**Exercise aim:** From the first line to the last, write out the records exactly, leaving out images.

**Stored items from a collection:**
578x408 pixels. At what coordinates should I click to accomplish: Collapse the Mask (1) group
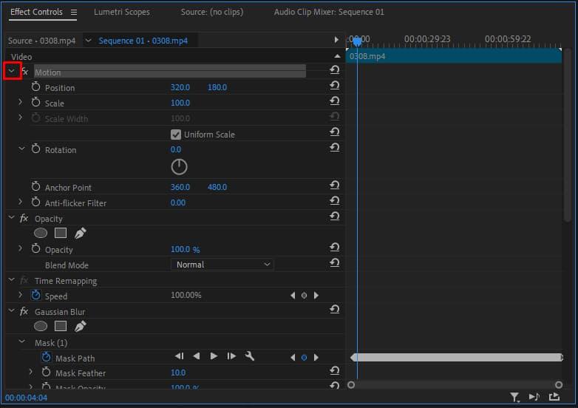point(21,343)
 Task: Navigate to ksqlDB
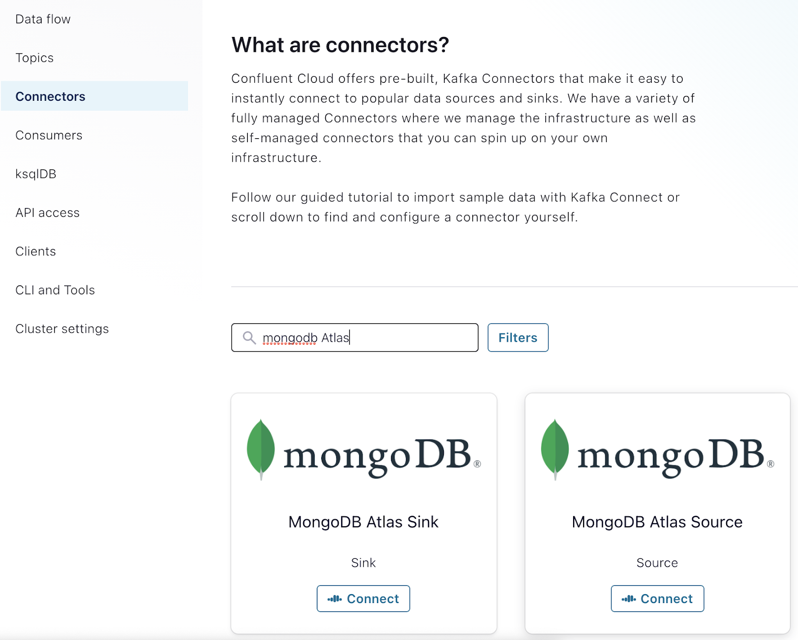click(x=36, y=174)
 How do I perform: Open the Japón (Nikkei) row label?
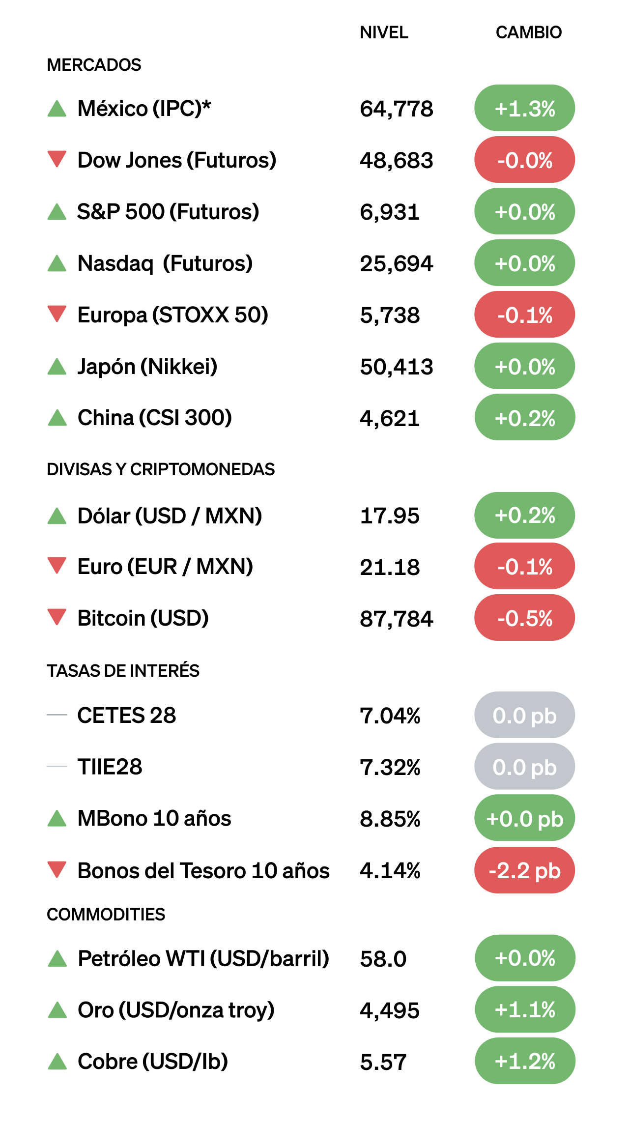click(x=147, y=367)
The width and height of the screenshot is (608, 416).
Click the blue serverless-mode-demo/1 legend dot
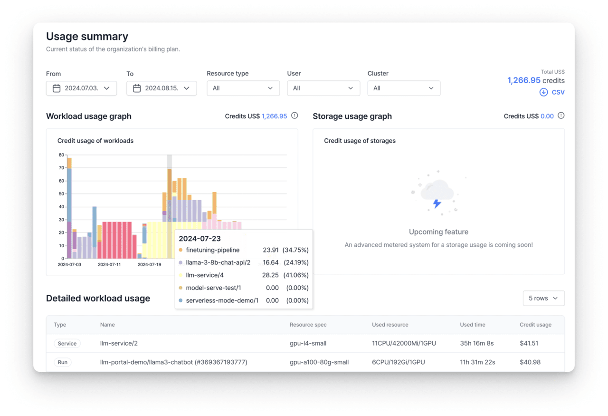click(x=181, y=300)
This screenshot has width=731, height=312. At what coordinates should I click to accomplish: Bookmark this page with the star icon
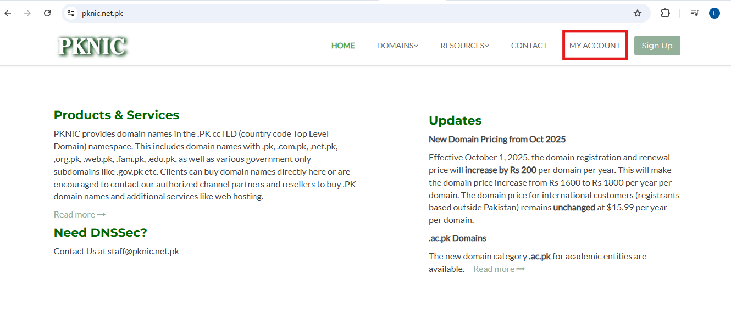pos(637,13)
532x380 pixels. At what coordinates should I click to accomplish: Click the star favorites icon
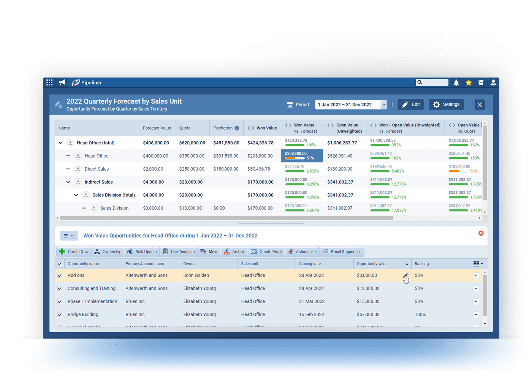point(468,82)
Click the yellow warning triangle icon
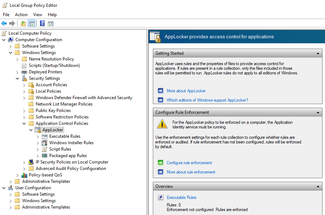 click(x=161, y=125)
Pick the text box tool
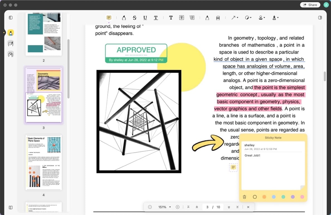 (x=181, y=18)
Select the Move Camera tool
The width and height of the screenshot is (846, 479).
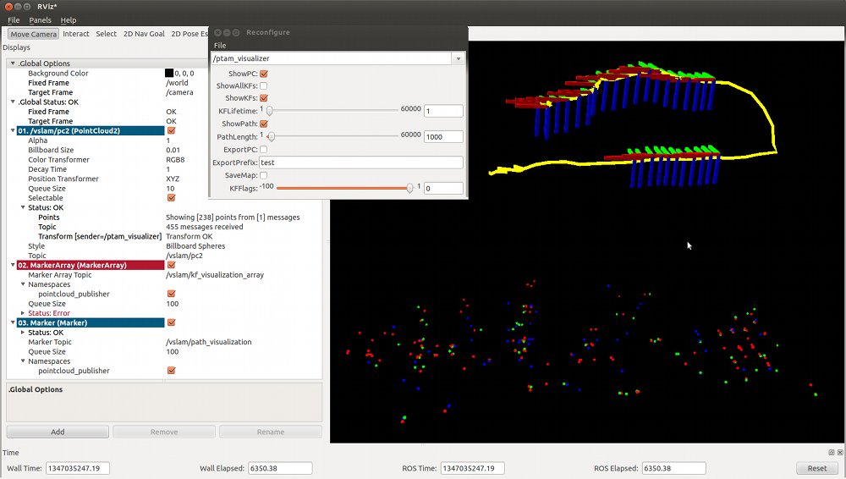(34, 34)
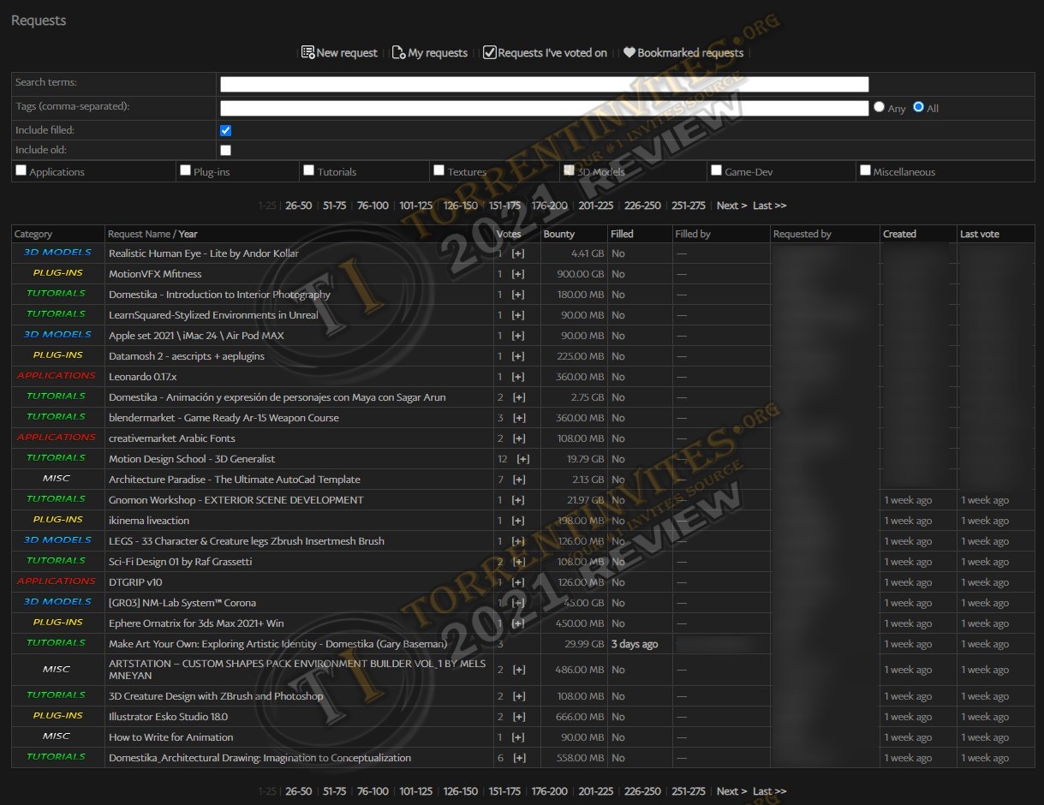1044x805 pixels.
Task: Sort list by Created column header
Action: point(899,234)
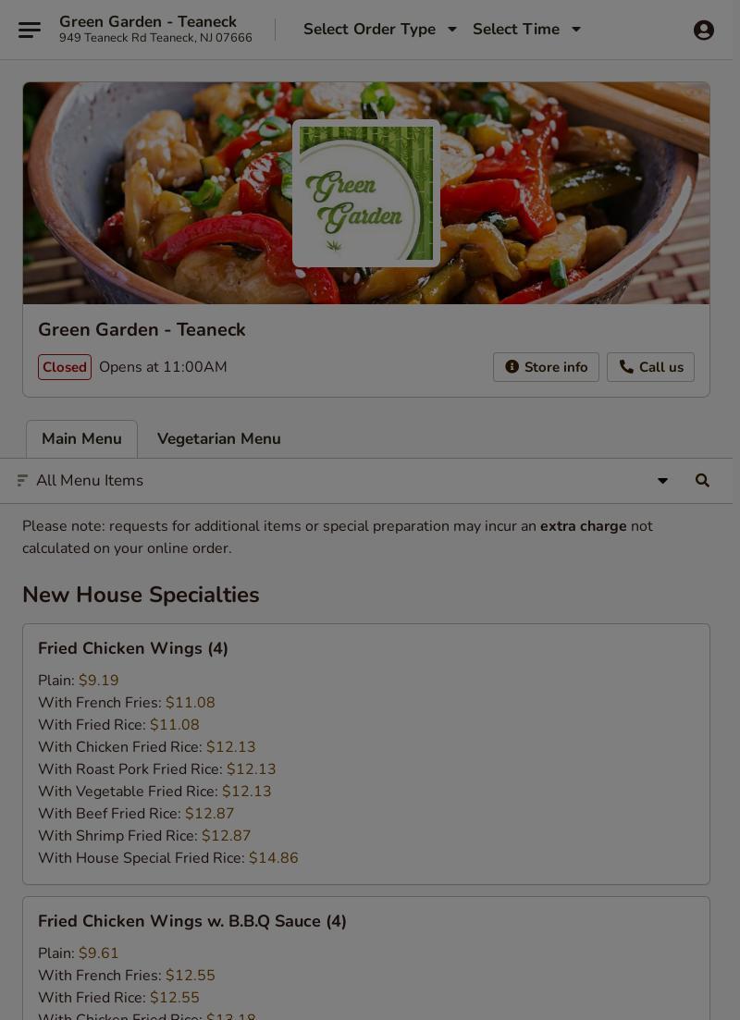
Task: Select the All Menu Items label
Action: click(90, 480)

**Completed task:**
578x408 pixels. At what coordinates should I click to accomplish: Collapse the Mask (1) group
point(21,343)
 Task: Navigate to ksqlDB
click(x=36, y=174)
 How do I perform: Open the Japón (Nikkei) row label?
click(x=147, y=367)
The width and height of the screenshot is (608, 416).
Click the blue serverless-mode-demo/1 legend dot
click(x=181, y=300)
This screenshot has width=731, height=312. At what coordinates should I click to accomplish: Bookmark this page with the star icon
pos(637,13)
532x380 pixels. At what coordinates should I click to accomplish: Click the star favorites icon
point(468,82)
Click the yellow warning triangle icon
 click(x=161, y=125)
Pick the text box tool
 (x=181, y=18)
Select the Move Camera tool
The width and height of the screenshot is (846, 479).
(34, 34)
1044x805 pixels.
Task: Sort list by Created column header
Action: point(899,234)
Task: Select the All Menu Items label
Action: click(90, 480)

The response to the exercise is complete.